Hi everyone . I hope everyone had a great weekend. We went to my old school’s fair. I haven’t been in forever! My mom, Andrew, and I had a blast watching Isaac have a blast. He rode the carousel a couple of times, danced to music, and then he and I shared a burger. It was fun to get out and do something different, and the weather has been so nice.
So I’m sure by now, you’ve heard about the Listeria breakout. I wasn’t going to post about it, but it looks like the outbreak has gotten worst so I decided to take the time to explain what exactly Listeria is and what to look out for.
Listeria monocytogenes is a bacteria that can get into our foods and when eaten, can cause what is known as listeriosis. Listeria is resilient because unlike some other bacteria, it can grow at refrigerated temperatures. However, it is killed off with cooking. So where is this bacteria most commonly found? It can be found in many raw foods (such as fruits and vegetables), uncooked meats, soft cheese, hot dogs, deli meat, and even packaged products sold at deli counters. It is also found in ready-to-eat, processed foods that were contaminated after cooking but before packaging.
Listeriosis is a very serious condition!
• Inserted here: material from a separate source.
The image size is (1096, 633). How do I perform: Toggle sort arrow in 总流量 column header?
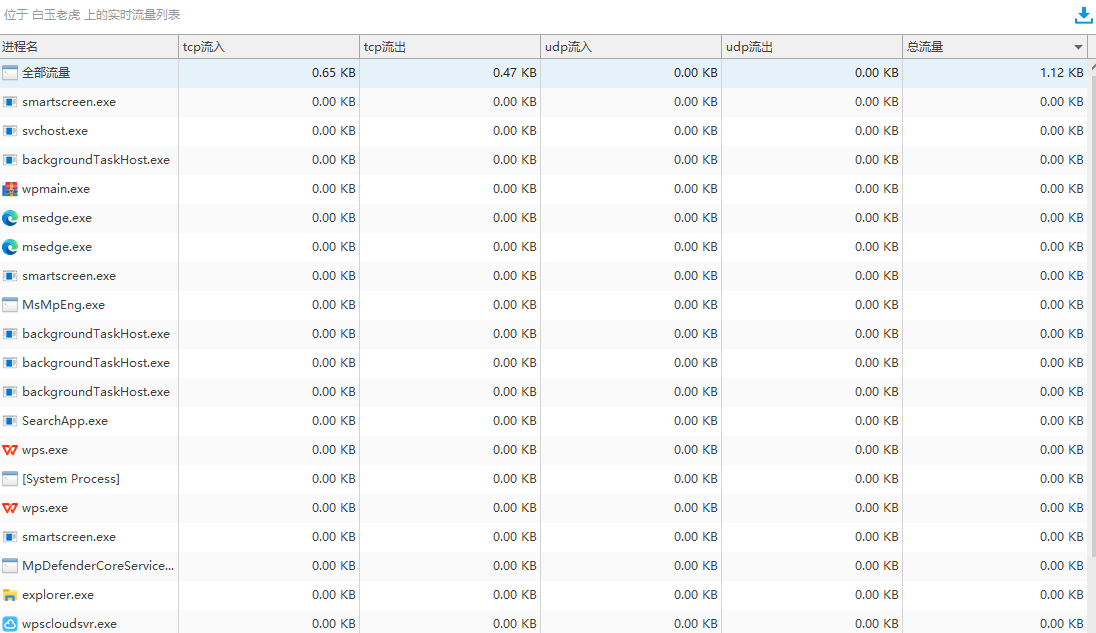click(x=1078, y=47)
Those most at risk include older adults, pregnant women, newborns, and those with weakened immune systems. So what are the symptoms of listeriosis? Fever and muscle aches are common, as well as diarrhea and other gastrointestinal problems. Pregnant women usually experience mild flu like symptoms, however, the infection can actually spread to the fetus causing miscarriage, stillbirth, premature delivery, or even a life-threatening infection of the newborn infant. Other than the symptoms mentioned above, those infected may also experience stiff neck, loss of balance, and headaches. It is possible to not have symptoms until up to two months after eating the infected food.
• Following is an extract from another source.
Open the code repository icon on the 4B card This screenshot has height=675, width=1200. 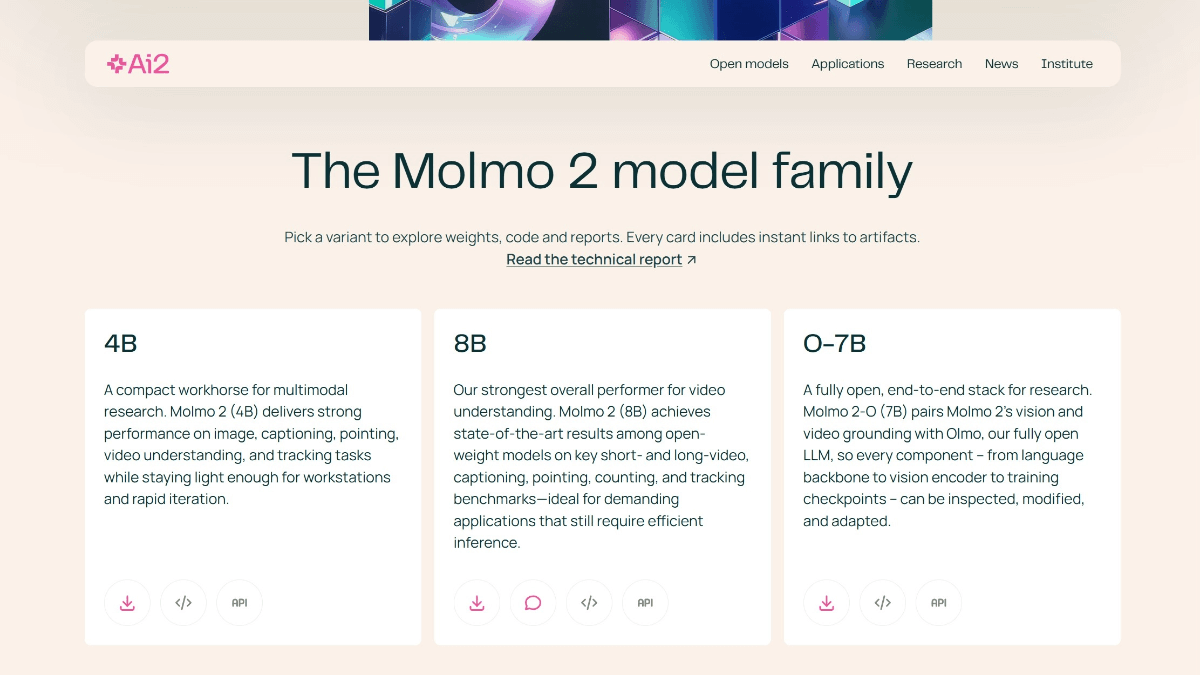[183, 602]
This particular outbreak is linked back to whole cantaloupes from Jensen Farms in Colorado. As of yesterday morning, 100 people have been infected across 20 states. 18 deaths have been reported. The CDC is recommending not to eat any cantaloupe from Jensen Farms OR if you’re not sure where it came from. This is particularly important for pregnant women and those at high risk. If you know where the cantaloupe came from, and it’s not Jensen Farms, than it is ok to eat.
It’s important to know that cantaloupe is NOT the only food that can cause listeriosis (as mentioned above). And that Listeria monocytogenes is not the only food borne pathogen out there. Here are some tips that you and your family should always follow to prevent listeriosis:
- Rinse all raw produce thoroughly under running tap water before eating, cutting, or cooking. Even if the produce will be peeled, it should still be washed first.
- Using a clean produce brush, firmly scrub produce with tough skins, such as melons and cucumbers.
- Always separate uncooked meat from fresh produce, cooked foods, or ready to eat foods.
- Wash hands, knives, countertops, and cutting boards after handling and preparing uncooked foods.
- Check your refrigerator temperature. Although L. monocytogenes can grow in the refrigerator, it should still read 40 degrees or less.
- Thoroughly cook all meats to a safe temperature.
If you (such as pregnancy) or your child is at a high risk, here are tips that you should follow:
- Do not eat hot dogs, luncheon meats, deli meats, or fermented or dry sausages unless they are heated to an internal temperature of 165°F or until steaming hot just before serving.
- Avoid getting fluid from hot dog and lunch meat packages on other foods, utensils, and food preparation surfaces. Wash hands after handling these foods.
- Read labels! Do not eat refrigerated pâté or meat spreads from the deli counter or from the refrigerated section of the store.
- Do not eat soft cheese such as feta, queso blanco, queso fresco, brie, Camembert, or panela unless it is labeled “MADE WITH PASTEURIZED MILK.”
- Do not eat refrigerated smoked seafood, unless it is contained in a cooked dish or it is a canned or shelf-stable product. These are often labeled as “nova-style,” “lox,” “kippered,” “smoked,” or “jerky.”
I know this is a lot of information, but as I said before, this listeriosis outbreak has been deadly. And although we always think that it can’t happen to us, there are so many other foodborne illnesses to avoid as well.
I hope you have a great week. And thanks for reading!